2. They met and toiled over coming to a conclusion
The church also made an effort to come together and find a common ground. Simple as that. They could have just called it quits right then and there. But they made the decision and took the time to seek a resolution. It takes resolve, vulnerability, patience and often wears on our health in every sense of the word. But, it’s worth it. How can we make that same effort? If we are afraid to confront disagreements, or we’re too exhausted to strive to understand others with differing viewpoints, we can’t reach true unity. Steps to a harmonious community take effort, but it’s worth the priceless result of true fellowship.
3. They parted company
There came a time when it was okay to say “that’s all for now.” Key words: for now. What can we learn from this? I think it’s important to note that after disagreement we shouldn’t cancel each other in perpetuity, but just say “Okay, we’ve covered a lot of ground on this topic. Let’s come back tomorrow.”
I’m currently reading a book that covers the topic of listening. The Author, Kate Murphy, states that “Research shows there is an inverse relationship between amygdala activity and activity in areas of the brain involved in careful listening.” The amygdala is the area of our brain that lights up when we perceive a threat. In short, when we are angry or frustrated with our adversaries, our amygdala is lit up, and the part of our brain that is meant for listening is “out of order.” Sometimes, we need to take a break, because if not, we are risking sacrificing our relationships over a difference of opinion. Sometimes we need to take a breather.
4. They treated each other as they would treat themselves
We give ourselves the benefit of the doubt more than we give others. It’s our human nature. That’s why when other people on the road give us the middle finger or honk 2 seconds too long, it was “for no good reason.” But when someone cuts us off, or the car in front of us is delayed after the light turns green, we feel anger and frustration inside. It’s against our nature to give others the benefit of the doubt as we do to ourselves, but it’s in the best interest of our community to refrain from jumping to conclusions and chose unity.

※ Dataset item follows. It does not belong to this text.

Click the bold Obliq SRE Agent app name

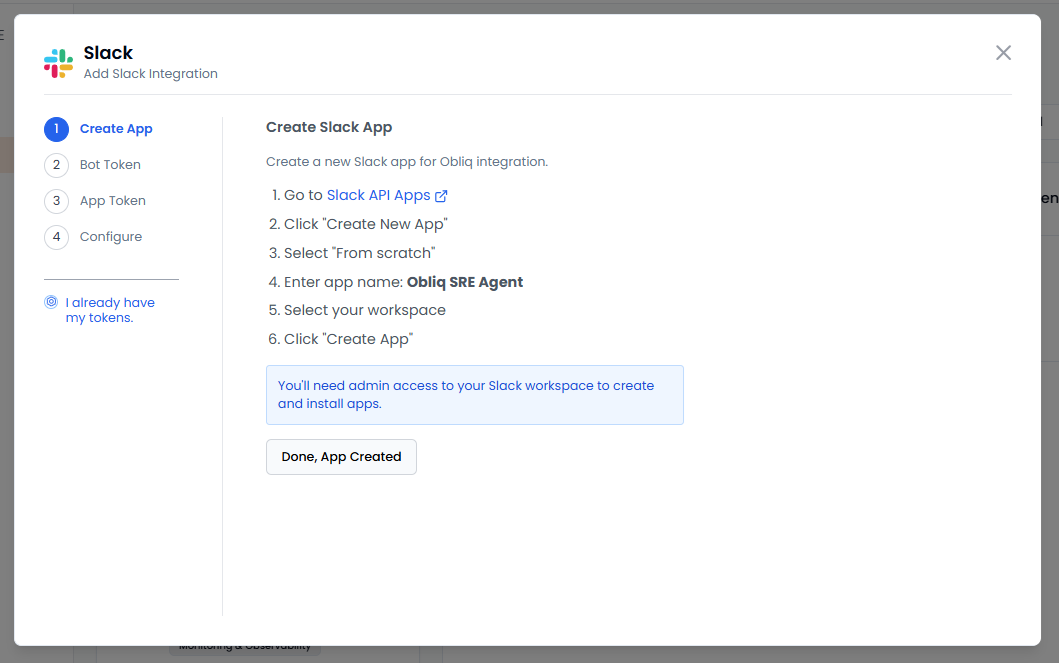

We’ve been made for unity. Perfect unity came in the Father, Son, and Holy Spirit before earth even came to be. I think we have an innate desire for community and interdependence despite a world that is valuing individualism more and more. I think we desire what the early church had. We desire what our grandparents, in some ways, had. To know that if we need an egg or a cup of sugar we can count on our neighbor to the left, and to the right. It feels good to be supported, loved, and cared for by a group of people, and it feels just as good to have a community of people to support, love, and care for.

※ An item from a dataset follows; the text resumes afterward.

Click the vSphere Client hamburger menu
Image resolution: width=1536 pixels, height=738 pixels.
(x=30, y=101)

Unfortunately, deep down, I’m not always willing to do what it takes to experience true unity. Sometimes I want to be right, or sometimes I want to be first. Can I take the time to empathize and can I, in meekness, “change my mind.” Can I humble myself to listen, learn, and take on inconveniences that provide a better life for my community? Can I muster up the courage and energy to address a disagreement with someone and reach a conclusion? Could we possibly live like we have everything in common?